According to a statement from the Ministry of Public Health (MoPH), the Georgetown Hospital attends to some 30,000 patients annually while the number of beds at the tertiary health institution declined from a high of some 1,800 to only 440 currently.

Minister of Public Health, Volda Lawrence explained that the GPHC’s inability to attend to the swell in patients is also reflected in the Accident and Emergency (A&E) Unit which has only 18 beds to cater for men, women and children. She made the remarks when she met with Councillors of the Region Four Regional Democratic Council (RDC) at its Triumph, East Coast Demerara (ECD) Office, the statement said.

She noted too that “it is a well-known fact that the GPHC is over-run by patients from all 10 Administrative Regions.”

Only recently, Georgetown Hospital disclosed that it receives most of its referrals from the West Demerara Hospital due to the lack of facilities and services there.

“Because of these shortcomings, the MoPH thinks it is prudent to upgrade the two primary health institutions on the East Coast and East Bank to cater for victims of road accidents, violent crimes, domestic and intimate partner violence and other types of crimes in Region Four which boasts the highest figure in every category of violence,” the Minister was quoted as saying.

The improvement plan will be backed by the Inter-American Development Bank (IDB), the Pan American Health Organisation/World Health Organisation (PAHO/WHO) and funding from the local treasury.

→ SOURCE MATERIAL
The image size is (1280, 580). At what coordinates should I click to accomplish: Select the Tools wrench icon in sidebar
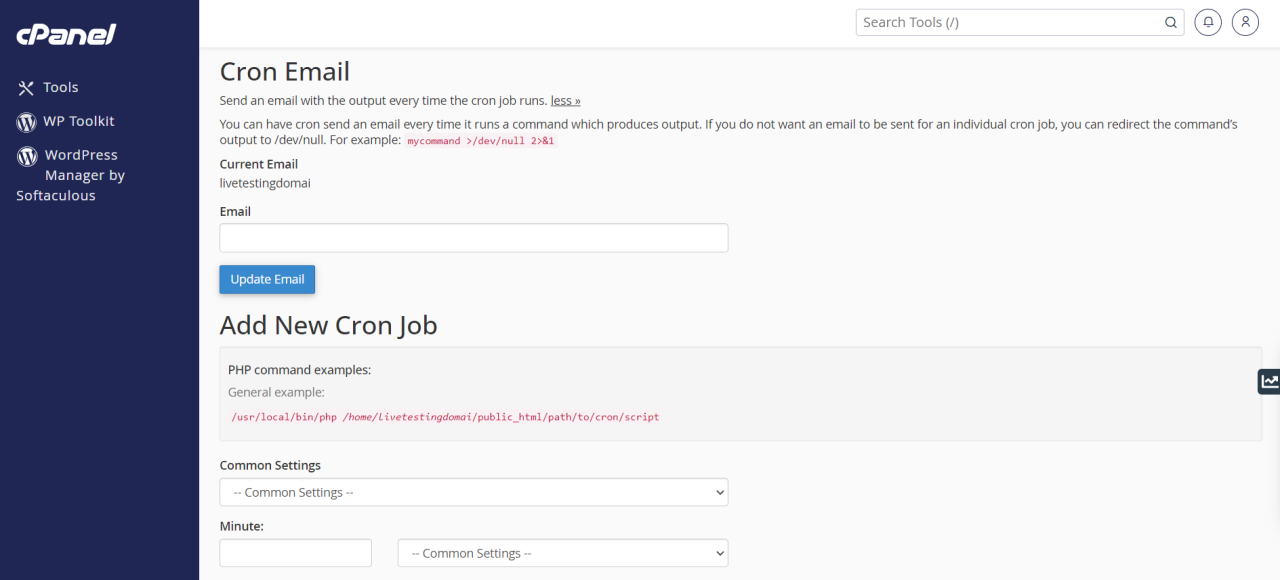tap(28, 87)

→ SET OF TASKS
a – Using the Georgetown Hospital excerpt, answer each question on its own line:
(i) How many beds does the Accident and Emergency Unit have?
(ii) At which office did Volda Lawrence meet the Region Four councillors?
(iii) Who will back the improvement plan?
b – Reproduce the part of the Georgetown Hospital excerpt starting at "According to a" and ending at "the statement said.".

→ SOLUTIONS TO THE PROBLEMS
a –
(i) 18 beds, to cater for men, women and children.
(ii) The Region Four Regional Democratic Council's Triumph, East Coast Demerara (ECD) Office.
(iii) The Inter-American Development Bank (IDB), the Pan American Health Organisation/World Health Organisation (PAHO/WHO), and funding from the local treasury.

b –
According to a statement from the Ministry of Public Health (MoPH), the Georgetown Hospital attends to some 30,000 patients annually while the number of beds at the tertiary health institution declined from a high of some 1,800 to only 440 currently.

Minister of Public Health, Volda Lawrence explained that the GPHC’s inability to attend to the swell in patients is also reflected in the Accident and Emergency (A&E) Unit which has only 18 beds to cater for men, women and children. She made the remarks when she met with Councillors of the Region Four Regional Democratic Council (RDC) at its Triumph, East Coast Demerara (ECD) Office, the statement said.